Я шла за ней по коридорам, залам, лестницам.
Огромный портрет короля. Никогда не доверяла придворным живописцам, жалкие льстецы! Но если их монарх вполовину так хорош собой, как на портрете, он самый красивый человек из всех, кого я видела.
Прости, чудовище, объективность – прежде всего.
– У нас много растений. Теперь на них мода. Продвигайтесь с верхнего этажа вниз. В жилое крыло вас не пустят, не пытайтесь пробраться.
Зачем мне туда?..
Шёлковые портьеры, зеркала, роспись, картины. Великолепные скульптуры. Чахлые подобия пальм и мелколистных фикусов. Истощённые гардении.
– Нужна вода, – сказала я ей, – список удобрений напишу. И кое-что требует пересадки. Извините, ваша милость, давно ли нет садовника?
– Месяц.
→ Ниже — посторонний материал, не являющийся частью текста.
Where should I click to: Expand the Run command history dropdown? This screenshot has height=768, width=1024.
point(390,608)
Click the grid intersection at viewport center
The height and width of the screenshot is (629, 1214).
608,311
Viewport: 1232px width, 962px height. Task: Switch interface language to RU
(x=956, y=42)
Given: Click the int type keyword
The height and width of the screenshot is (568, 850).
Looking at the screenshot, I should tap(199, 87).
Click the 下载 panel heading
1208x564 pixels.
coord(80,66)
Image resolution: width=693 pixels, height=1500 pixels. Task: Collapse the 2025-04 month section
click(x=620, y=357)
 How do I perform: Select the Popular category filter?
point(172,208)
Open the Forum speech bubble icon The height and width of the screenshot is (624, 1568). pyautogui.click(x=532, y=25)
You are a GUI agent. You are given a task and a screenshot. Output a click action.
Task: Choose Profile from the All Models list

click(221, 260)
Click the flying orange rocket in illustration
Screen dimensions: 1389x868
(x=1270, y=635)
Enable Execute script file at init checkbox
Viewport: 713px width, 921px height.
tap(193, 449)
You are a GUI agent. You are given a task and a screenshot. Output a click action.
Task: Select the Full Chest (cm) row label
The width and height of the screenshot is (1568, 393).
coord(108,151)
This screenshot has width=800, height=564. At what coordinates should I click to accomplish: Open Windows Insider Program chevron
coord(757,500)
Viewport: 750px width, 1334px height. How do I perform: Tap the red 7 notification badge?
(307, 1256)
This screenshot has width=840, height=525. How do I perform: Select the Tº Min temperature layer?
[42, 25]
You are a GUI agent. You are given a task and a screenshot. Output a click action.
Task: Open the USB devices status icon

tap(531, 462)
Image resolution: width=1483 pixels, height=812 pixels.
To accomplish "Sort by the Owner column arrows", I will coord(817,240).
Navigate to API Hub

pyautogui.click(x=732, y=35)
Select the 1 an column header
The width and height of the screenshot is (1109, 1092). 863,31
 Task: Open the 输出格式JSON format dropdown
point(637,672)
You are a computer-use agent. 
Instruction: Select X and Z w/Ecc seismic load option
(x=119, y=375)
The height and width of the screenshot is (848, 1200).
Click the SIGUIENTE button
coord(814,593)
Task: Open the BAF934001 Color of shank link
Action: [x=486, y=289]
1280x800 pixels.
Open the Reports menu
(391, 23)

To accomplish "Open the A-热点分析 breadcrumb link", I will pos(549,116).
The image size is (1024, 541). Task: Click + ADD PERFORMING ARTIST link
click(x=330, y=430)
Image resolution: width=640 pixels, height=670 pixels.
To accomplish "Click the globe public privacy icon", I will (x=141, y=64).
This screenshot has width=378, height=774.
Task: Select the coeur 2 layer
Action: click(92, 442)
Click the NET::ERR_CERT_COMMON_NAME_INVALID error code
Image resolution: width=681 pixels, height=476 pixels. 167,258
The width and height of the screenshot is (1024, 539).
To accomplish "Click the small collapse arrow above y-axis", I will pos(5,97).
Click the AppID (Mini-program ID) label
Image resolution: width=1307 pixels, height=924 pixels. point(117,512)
За последние полгода казнили троих.
Молчать и приседать.
Внутренним слухом я слышала скрипичную сонату Баха cоль минор. Чьё сердце плачет в чертогах этого прекрасного дворца, разрываясь от невысказанной боли? Кто заточён в его роскошь, как в тюрьму? У кого придворная маска скрывает кровоточащие раны? Где прячется? И… сколько их?
На входе в парк ждал бледный Мелвин, он нервно прохаживался вдоль ограды.
– Как прошло?
– Нормально. Практически все горшечные при смерти, обитатели дворца боятся дышать и, кажется, у всех, кроме меня, составлено завещание. А в остальном – нормально.
– Давайте пообедаем. Или поужинаем… Не знаю. Я не ел с самого утра.
– Мелвин, мне там работать не меньше трёх недель. За это время я вас потеряю.
Даже мои мрачные шутки имели целью обмануть Пирса: дела обстояли гораздо хуже. Сказать об атмосфере королевского дворца «гнетущая» – не сказать ничего. Слуги скользили торопливыми тенями, сливаясь с мебелью, придворные беззвучно струились вдоль стен подобно привидениям. Служанка уронила метёлку для смахивания пыли – лёгкий стук о паркет – на неё посмотрели, как на самоубийцу.